Some times you will wake up and see the kids-crayon-drawing of a horse and realize that it isn’t actually your horse at all so you get on a plane and go back to Africa and you search the plains until you find that magical horse and you build a farm and chain that horse to a plough and study that horse every day. You feed the horse and the horse feeds you by pulling that plough and you learn about horses and how they really are and the horse’s silky mane turns the dun color of dust and its flanks grow stouter and it is beautiful in its honesty. So you fly back to New York and you draw perfect meticulous drawings of plough horses that show each line of wear on the tack and the dirt of the plough is so expertly rendered you can smell the earth and you share it with others and you all share your great pictures of plough horses and occasionally someone shows a kids-crayon-drawing of a horse and you roll your eyes because you remember when that was you and hopefully you can stay this way forever happy in your superiority but . . .

Some day you may look at your drawings of plough horses and remember that one magical night on moonlit safari in Africa when you saw that one wild horse so you fly back to Africa, back toyour old horse and your old farm and you stay so long that the horse can’t pull the plough anymore so you hitch yourself to the plough and you feed your old friend and keep his hay sweet and give him oats when his old toothless gums bleed and one day your old friend lays down for his last time and you stay there with him until he expires and maybe, in that last moment, you can see him as the majestic creature he once was – that beautiful horse that appeared in the moonlight so you go back to New York and now you are Keats and you spend the rest of your life writing about everything that’s beautiful with your perfect precision and your beautiful words and people read your writing and they want to display you in their galleries in Soho or have you speak at their functions and you are happy forever.

Well, I hope that is you. But maybe, and I certainly hope not, but maybe in those last moments with the horse, as you are with him and he is dying, maybe as your mind recaptures the beauty of that horse in the moonlight the scene zooms out and you see something else – a man seeing that horse for the first time and that is when you come to the terrible realization that your poem was never a horse at all but the horrible story of a man that saw something wonderful and spent his life trying to communicate with others. Your poem is the terrible loneliness of mankind and you stay in Africa all alone trying to find yourself or some way to break free from yourself and smash your body against time like the waves against the shore in the hopeless desperation that is man – lost and alone. Well, I hope that isn’t you, but if it is, I sure would like to read your poem.
hoowhee, two laughs and an empty pit. Beautiful read.
I could do better.

Provided data:
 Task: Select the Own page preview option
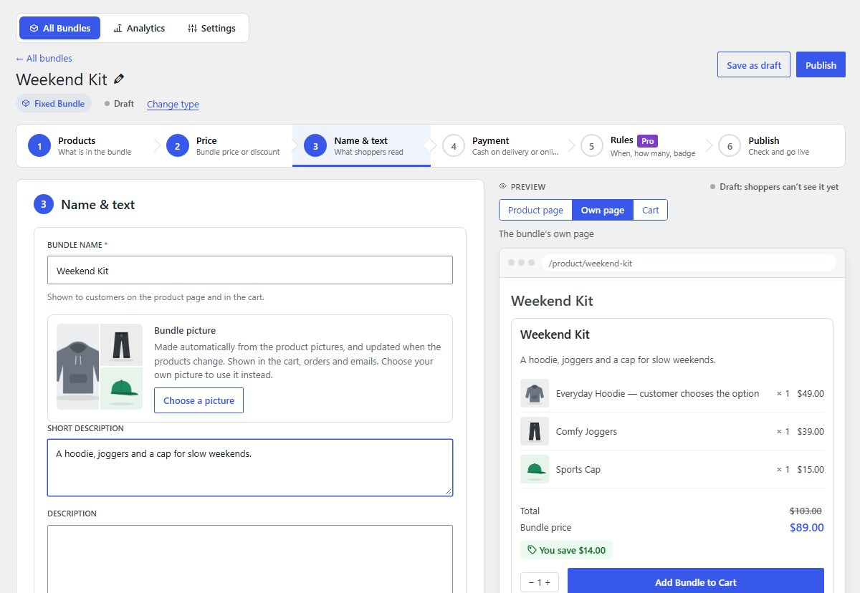(603, 210)
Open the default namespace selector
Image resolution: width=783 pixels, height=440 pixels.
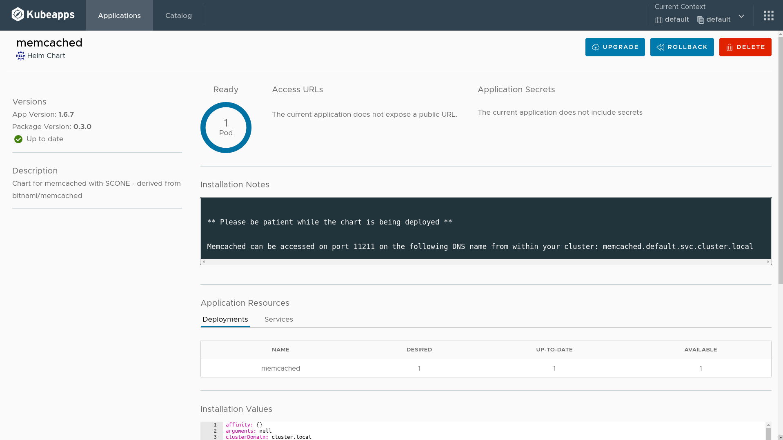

To-do list:
1. Copy the horse passage word for word between "Well, I hope that is you." and "read your poem.", inclusive.
2. In the horse passage, what color does the horse's silky mane turn?
3. Write what comes next in the horse passage, picking up from where it stops.

Expected outputs:
1.
Well, I hope that is you. But maybe, and I certainly hope not, but maybe in those last moments with the horse, as you are with him and he is dying, maybe as your mind recaptures the beauty of that horse in the moonlight the scene zooms out and you see something else – a man seeing that horse for the first time and that is when you come to the terrible realization that your poem was never a horse at all but the horrible story of a man that saw something wonderful and spent his life trying to communicate with others. Your poem is the terrible loneliness of mankind and you stay in Africa all alone trying to find yourself or some way to break free from yourself and smash your body against time like the waves against the shore in the hopeless desperation that is man – lost and alone. Well, I hope that isn’t you, but if it is, I sure would like to read your poem.

2. The dun color of dust.

3.
(05-27-2014, 10:49 AM)Tiger the Lion Wrote: [ -> ]I am very impressed with the comments on this thread. Leanne's first post was especially inspiring. I am so happy to have found this forum even if a little intimidated. I'm almost more nervous to post a poor criticism than a poor poem. Ha ha. But I like the change in paradigm. As a Newbie, it's thrilling to see that more seasoned artists are reading new work, and giving honest criticism. Thank you all in advance for helping me improve.

I am also very impressed with this tread, not that I have been exposed to mass volumes of them, but this is one of those captivating moments. Like I have wondered into a deep dark jungle full of the unknown, and just when total panic is about seize me; I begin to hear calm voices talking of this same fear, they once faced themselves, and why they are so happy that they stayed.
As you listen they begin to explain the names of trees and flowers, the animals and the parts played by them all, and now I know why I wondered into this beautiful jungle called poetry. The Hope of possibilities for all.
I've always had a certain anxiety about trying to do justice to something I've been moved by enough to attempt to express. All in the game, I guess.
(05-28-2014, 06:35 AM)milo Wrote: [ -> ]Writing poetry is ...

Wonderful metaphor. While the cuts from NY to Africa are quite good;
the horse, in each stage of its evolution, is sublime.

A novel in six stanzas.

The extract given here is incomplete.